As described in the embodiments with reference to FIGS. 13 to 16, the engaging portions are formed on two end faces of the support shaft which is inserted in the bearing hole of the key and pivotally supports the key, and these engaging portions are fitted with the engaging portions of the support shaft holding member on the keyboard frame. Therefore, the key can be smoothly moved with a good touch. In addition, the support shaft can be easily removed from the key and the support shaft holding member, thereby achieving one-to-one correspondence between the key and the support shaft and greatly improving assembly operation.

Claims

1. A keyboard device for an electronic musical instrument, comprising:

a keyboard frame;

a plurality of keys, each of said keys including a plurality of side walls that are spaced apart by a first width in a direction which is perpendicular to a longitudinal direction of each of said keys;

a plurality of key support members on which one of each of said keys is correspondingly disposed so as to be freely pivotable, said key support members being removably coupled to said keyboard frame, and each of said plurality of key support members including a pivotal portion having a second width that is larger than said first width, wherein said second width being disposed in a direction that is perpendicular to said side walls and having a cross section that is parallel to said side walls, said cross section including at least an arcuate segment within a range from one side to the other side of the pivotal portion; and

a pivotal contact portion disposed at one end of the key and having a predetermined radius of curvature that is substantially the same as that of the arcuate segment of said pivotal portion, for contacting said key support members.
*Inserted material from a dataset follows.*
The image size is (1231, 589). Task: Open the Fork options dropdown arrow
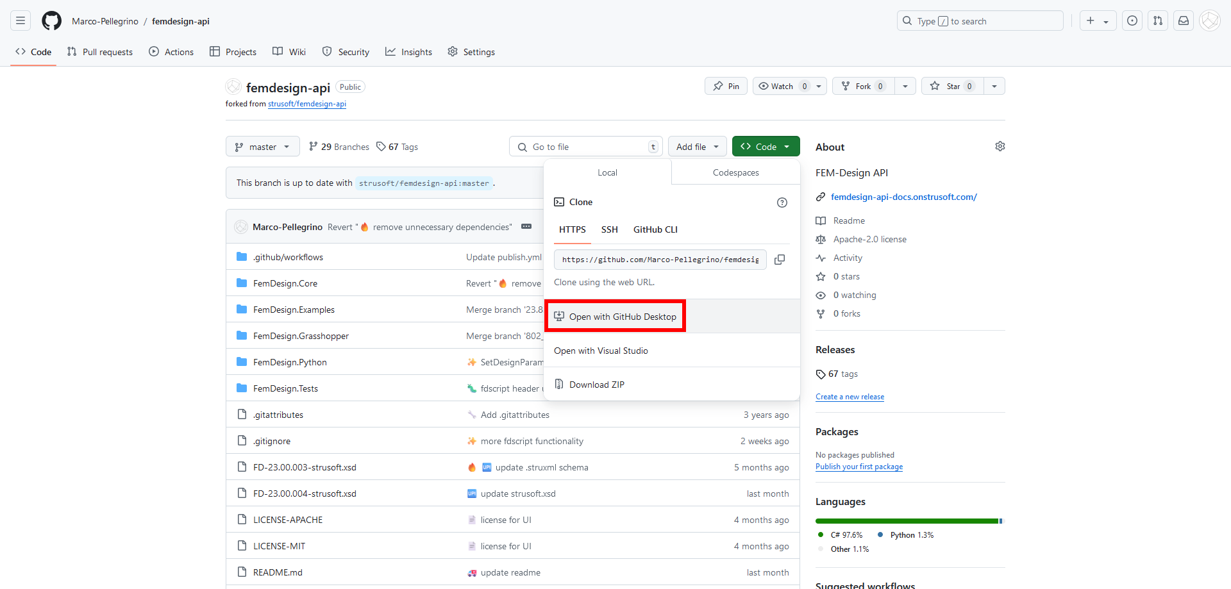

2. A keyboard device for an electronic musical instrument, comprising:

a plurality of keys, each of said keys including a plurality of side walls that are spaced apart by a first width in a direction tat is perpendicular to a longitudinal direction of each of said keys;

a plurality of key support members on which one of each of said keys is correspondingly disposed so as to be freely pivotable within an operational range such that a positional relation between said key and said key support member remains substantially the same when said key is depressed, and wherein each of said key support members includes a pivotal portion having a second width that is larger than said first width, said second width being disposed in a direction perpendicular to said side walls and having a cross section that is parallel to said side walls, said cross section including at least an arcuate segment within a range from one side to the other side of the pivotal portion; and

a pivotal contact portion disposed at one end of the key and having a predetermined radius of curvature that is substantially the same as that of said arcuate segment of said pivotal portion, for contacting said key support member in said operational range, and wherein said keys and said key support members are combined outside of said operational range and rotated toward said operational range to thereby increase a contact area between said key support member and said pivotal contact portion so as to hold each other, with said key support members partly contacting said pivotal contact portion thereby to prevent said key support members from dropping out along a radial direction of said radius of curvature.